** Start of Document **

# Wire size for 125a breaker



## sparks1up (May 5, 2010)

First, are you sure your new 200-amp has a busbar rated for a 125-amp breaker? Not all panels are! Most GE panel are limited to 90-amps max and Square D QO I believe is rated but double check this, Siemens panels with copper bus may be rated too, but not the standard aluminum alloy bus version. My point is check first before you buy. Just because you can physically fit the breaker in the space doesn't mean it is rated for it or that it's acceptable!

For copper #2 wire will suffice but nothing wrong with using 1/0 or 2/0 if you prefer. However you might have a hard time getting the bigger wire in the breakers lugs.


----------



## HouseHelper (Mar 20, 2007)

What kind of wire? Copper? Aluminum?, SE cable, THHN in conduit? need more info.
Use either #4 or #6 to the ground rod, #4 required to water line and gas (if required).


----------



## oregondiy (Oct 24, 2008)

I want to use aluminum se cable because of cost. I would like to know the minimum size wire to code? I was trying to research this and got a little confused with different temps and such. It seems like I found conflicting info, some said 1/0 and some 2/0.

** End of Document **
** Start of Material **

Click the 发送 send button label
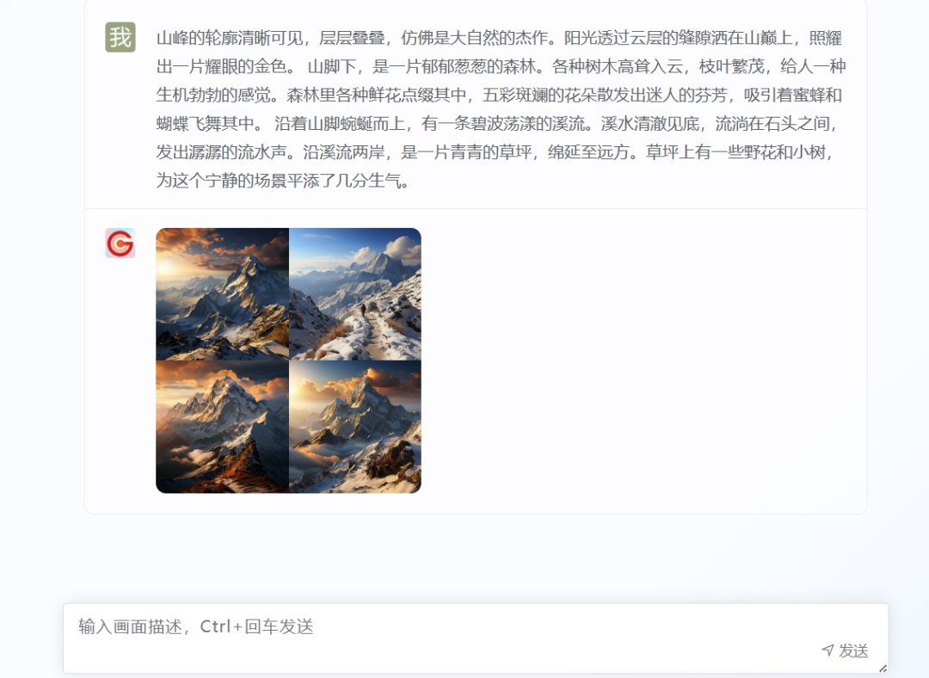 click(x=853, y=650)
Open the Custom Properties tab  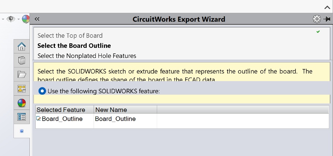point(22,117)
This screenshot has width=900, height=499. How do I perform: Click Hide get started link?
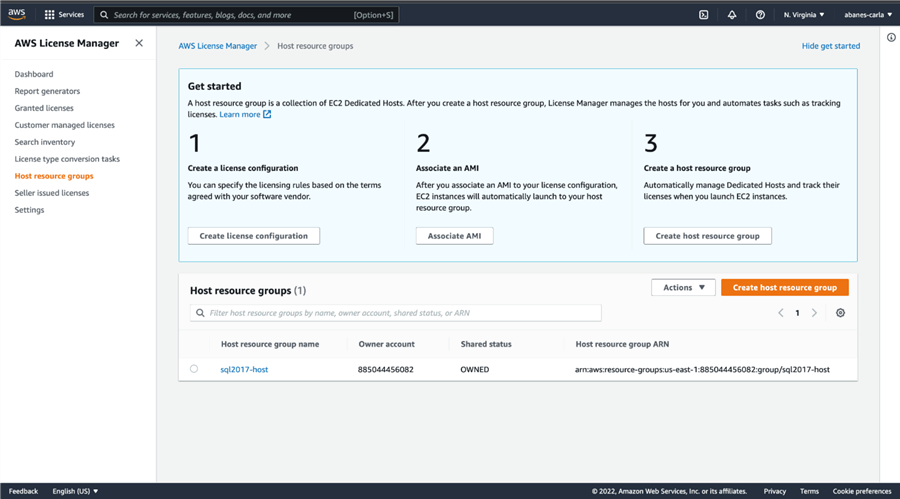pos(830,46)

** End of Material **

### Given problem A
In the forum thread on wire size for a 125-amp breaker, what size wire does HouseHelper say is required to the water line?
### Given problem B
Extend the forum thread on wire size for a 125-amp breaker, starting after its final post.

### Task response A
#4

### Task response B
I will check that my new panel can handle the 125a breaker. 
I already bought a breaker, a cutler hammer br2125, it will accept up to a 2/0 wire size. 
The 200a panel I bought is a cutler hammer br series 30/40.


----------



## Jim Port (Sep 21, 2007)

Remember that SE needs to be used at the 60 degree rating and you will need to use 310.16, not 310.15(B)(6).


----------



## oregondiy (Oct 24, 2008)

Thanks for the reply, so does this mean I need 1/0 or 2/0 SE aluminum?

Does the "max 200a per stab" mean I can use the 125a breaker in this panel?


----------



## oregondiy (Oct 24, 2008)

I called Cutler Hammer to be sure of max breaker size, they said 125A breaker was fine. 

I went and bought my 2/0 4 conductor wire, now how do I connect the 2/0 size neutral to the neutral busbar in my panel ? Is there an adaptor for the larger size wire?

Thanks


----------



## sparks1up (May 5, 2010)

Aluminum SE cable 1/0 meets code for residential single phase services and feeders up to 125-amp. You can find this in table 310.15 (b) (6) in NEC. In reference to Jim Port's comment, it is only rated 100-amp in table 310-16 under the 60 degree column for aluminum wire. However 310.15 (b) (6) clearly states type's SE, USE and USE-2 are included and that 1/0 is rated for 125-amps for services and feeders as I described above.


----------



## sparks1up (May 5, 2010)

The neutral bar should have a lug big enough. Are you sure you are not looking at the "ground bar"?


----------



## SD515 (Aug 17, 2008)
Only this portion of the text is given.